Pursuant to the Insurance Agreement. . . notice is hereby given of the anticipated exhaustion and release of certain insurance policies originally issued to Tenneco Inc. El Paso . . . has made certain claims and filed a declaratory judgment action against historic insurers of El Paso Natural Gas, Tenneco and their predecessors relating to the substantial environmental liabilities of El Paso Natural Gas and of the former Tenneco Inc. that were retained by El Paso under the 1996 merger. Please be advised that as a result of this litigation, El Paso has entered into a settlement agreement with Lloyd's of London and the London Market Insurers ("London Market") that, among other things, will result in the exhaustion and release of historic Tenneco Inc. insurance coverage potentially available to El Paso as well as other insureds formerly related to Tenneco Inc. As you may know, the London market . . . [is] in the process of resolving [its] exposure to long-tailed liability under occurrence-based policies issued prior to the mid-1990s. There is a diminishing pool of assets from which insureds may be able to recover under the historic policies. The liquidity of the underwriting syndicates is questionable, and many are in schemes of arrangement for payment of debts to insureds. . . . Under the Insurance Agreement, El Paso is entitled to pursue insurance coverage issued to Tenneco Inc. with respect to the substantial environmental liabilities that face El Paso, to the full extent of the limits of liability under the historic policies. As part of the settlement of these claims, pre-1993 excess level insurance coverage issued by the London Market to Tenneco Inc. will be exhausted and released. Pursuant to Paragraph 3.1(d) of the Insurance Agreement, El Paso's only obligation is to attempt to reinstate the coverage, which is impossible given the London Market's current posture, or to obtain replacement insurance with the same coverage, terms and conditions as the original policies. This obligation, however, is limited to the expenditure of 350% of the original premiums paid with respect to the limits of liability being exhausted.
PX 177.
Newport News, promptly, but unsuccessfully, sought to obtain a copy of the Settlement Agreement from El Paso. It then (together with other former Old Tenneco entities) filed suit in this Court seeking a declaration of its rights under the Insurance Agreement and the Settlement Agreement. It soon obtained a copy of the Settlement Agreement. After trial, the Court concluded that the Settlement Agreement did not release Newport News's rights under the Subject Policies and that the Settlement Agreement did not exhaust the limits of those policies. The Court, in substance, found that the Settlement Agreement did not directly or adversely affect the rights of Newport News.

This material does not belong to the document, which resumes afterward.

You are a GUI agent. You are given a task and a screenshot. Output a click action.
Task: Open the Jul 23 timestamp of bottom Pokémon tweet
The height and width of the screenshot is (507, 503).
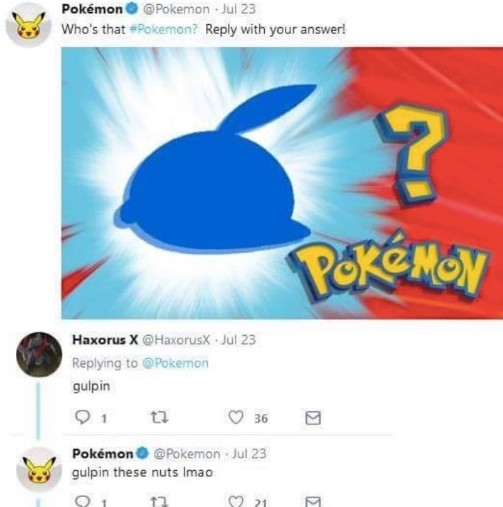(249, 454)
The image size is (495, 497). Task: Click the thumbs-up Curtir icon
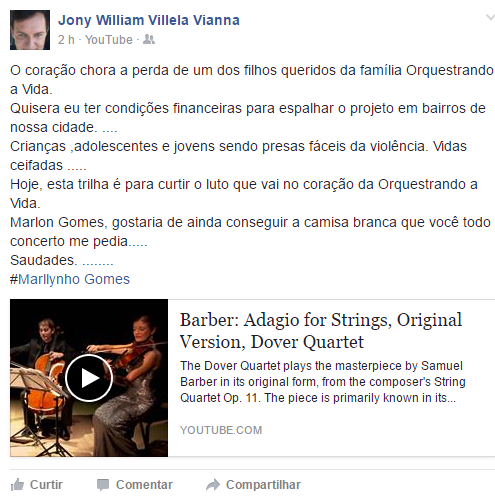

Tenneco Automotive, Inc. v. El Paso Corp., 2004 WL 3217795 (Del. Ch. Aug. 26, 2004), from which the foregoing and, perhaps overly, simplified narrative has been drawn. Any reader seeking a more complete understanding of how sophisticated parties ended up in the mess leading to this litigation may turn to the Court's earlier memorandum opinion.
During the course of this litigation, but before the Court determined the consequences for Newport News of the Settlement Agreement, Newport News, motivated by El Paso's guidance that a material portion of its historical insurance coverage had been "exhausted" and "released" by the Settlement Agreement between El Paso and the London Insurers, purchased replacement coverage for which it paid more than $6 million. Newport News now seeks to recover those payments from both El Paso and the London Insurers. Pending before the Court is the motion for summary judgment filed by El Paso and joined in by the London Insurers.
II. CONTENTIONS
In seeking to recover its payments for replacement coverage, Newport News contends that El Paso tortiously interfered with its insurance contracts with the London Insurers when it induced the London Insurers to enter into the Settlement Agreement which, for example, purported to treat the Subject Policies as if the settling underwriters had "never subscribed" to them; that the London Insurers, by entering into the Settlement Agreement, repudiated their obligations under the Subject Policies; and that the Defendants are estopped from arguing—because of the positions asserted in earlier stages of this proceeding—that there was no breach of either the Insurance Agreement or the Subject Policies.
El Paso, as it seeks summary judgment, first argues that Newport News's reimbursement (or damages) claims are not properly before the Court because they have not been fairly asserted. Next, El Paso contends that, because Newport News and El Paso are co-parties to (or, at least, have parallel rights under) not only the Insurance Agreement but also the Subject Policies, it could not, as a matter of law, have interfered with its own contract. It also argues that, with the Court's earlier conclusion that there was no breach of the Insurance Agreement or deprivation of coverage under the various policies, Newport News suffered no harm. In a nutshell, El Paso asserts that it caused no actual injury to Newport News and, thus, cannot be held liable for any expenses incurred by Newport News in any effort to mitigate damages.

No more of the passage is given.